Potato salad is one of those classic summer side dishes that never seem to go out of style. Crowd-pleasing and almost infinitely customizable, the cookout favorite is sure to please, whether it's a mayo-based creamy dill potato salad, a mustardy green bean potato salad, or a vegan potato salad tossed with olive oil, avocados, and peas.

And those flavors are truly just the tip of the iceberg when it comes to potato salad, which is prepared around the world in an almost staggering variety of adaptations: Think of the Korean potato salad topped with grated egg yolks that are often served at Korean BBQ joints, or the French-style potato salad kissed by Champagne vinegar and Dijon mustard.

There are even regional potato salad variations favored by communities across the United States. In the South, potato salad is likely to feature tangy Miracle Whip, sweet pickle relish, and hot sauce (via Food 52); in New England, folks are apt to mix chopped hard-boiled eggs into their potatoes (per Cook with Lars). And did you know that Amish Country — concentrated in the three adjoining states of Pennsylvania, Ohio, and Indiana (via Amish Outlet Store) — has its own take on potato salad, too?

Amish potato salad has a touch of sweet sugar

If you're a faithful Walmart shopper, you might already know about Amish potato salad. Sold in generous four-pound tubs in the chain store's refrigerated section, the prepared side dish is a popular choice that has inspired quite a few copycat recipes. Judging by the ingredients listed online, the potato salad contains fairly standard ingredients: potatoes, mayo, hard-boiled eggs, celery, mustard, onions, pickle relish, and red bell peppers, among others, so you might be asking: What makes this potato salad Amish?

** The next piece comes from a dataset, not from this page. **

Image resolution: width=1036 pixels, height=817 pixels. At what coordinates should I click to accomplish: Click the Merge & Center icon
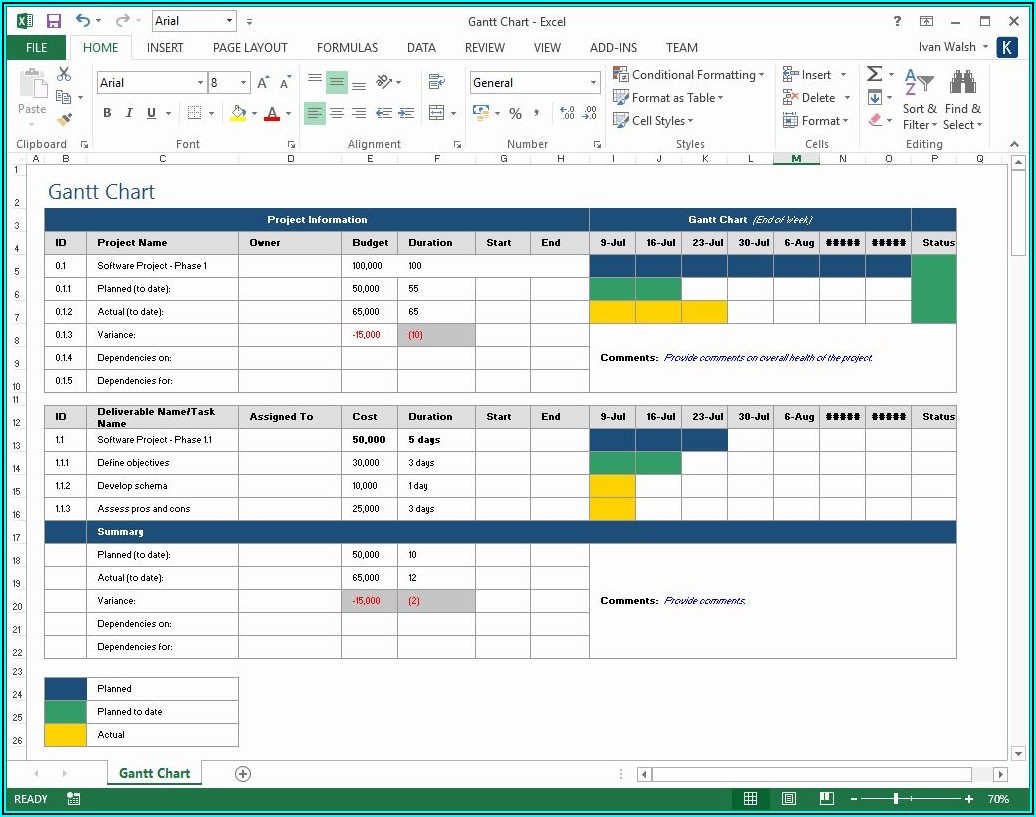coord(437,113)
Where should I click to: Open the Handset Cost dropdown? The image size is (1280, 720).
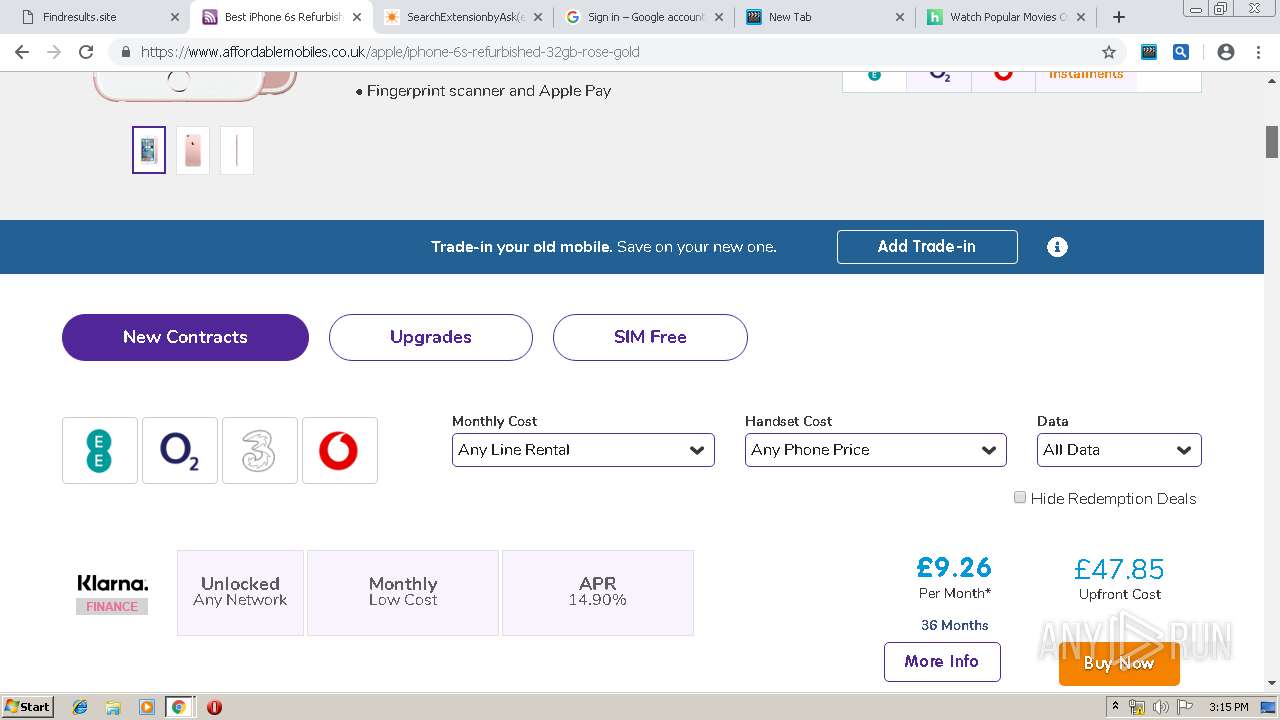point(875,450)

The answer lies with one ingredient: sugar. Sugar is the third ingredient listed on Walmart's potato salad, meaning the final result is decidedly sweeter than your average potato salad. On an Amish potato salad recipe published on Allrecipes, the recipe contributor, who hails from Pennsylvania Dutch Country, writes that the salad "has a sweet and sour dressing." For just six medium potatoes, the recipe calls for a hefty ¾ cup of white sugar. So if you want to try a sweet version of a fairly classic potato salad, mix up an Amish version at your next cookout.